Na quarta-feira, os futuros de Nova York atingiram o menor valor desde novembro de 2023.

O Le Conseil du Cafe-Cacao, órgão regulador do setor, não respondeu a um pedido de comentário.

(Fonte: ICE)

Os prêmios que os comerciantes pagam são compostos por um diferencial de renda de US$ 400 por tonelada - que o setor de chocolate concordou em começar a pagar em 2020 para ajudar os agricultores - e um chamado prêmio do país relacionado à qualidade, que os compradores às vezes negociam para baixo, às vezes até com desconto.

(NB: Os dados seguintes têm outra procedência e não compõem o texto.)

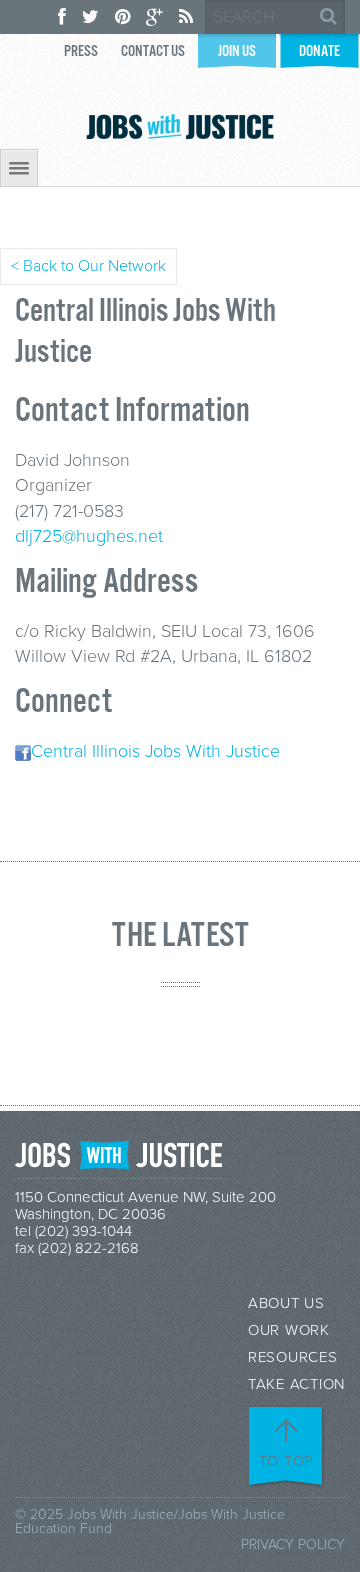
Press (81, 51)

A safra intermediária é responsável por cerca de um quarto da produção anual da Costa do Marfim e, normalmente, é reservada para processamento local por empresas nacionais e internacionais, a fim de apoiar a moagem de grãos no país.

Os traders e analistas esperam que a safra intermediária desta temporada totalize cerca de 400.000 a 450.000 toneladas.

Normalmente, o órgão regulador inicia as vendas a termo da safra intermediária no início da temporada, em outubro, com o objetivo de vender uma quantidade significativa até a época da colheita.

Menos de 100.000 toneladas da safra foram vendidas até agora, com os comerciantes domésticos comprando, disseram algumas das pessoas.

Os comerciantes têm evitado comprar feijão devido a um impasse sobre os preços anteriormente.

Os principais exportadores estavam entre os que buscavam preços mais baixos no final de 2023, em meio a preocupações de que aqueles que reservaram feijão e fixaram os preços antecipadamente poderiam sofrer perdas se o mercado caísse.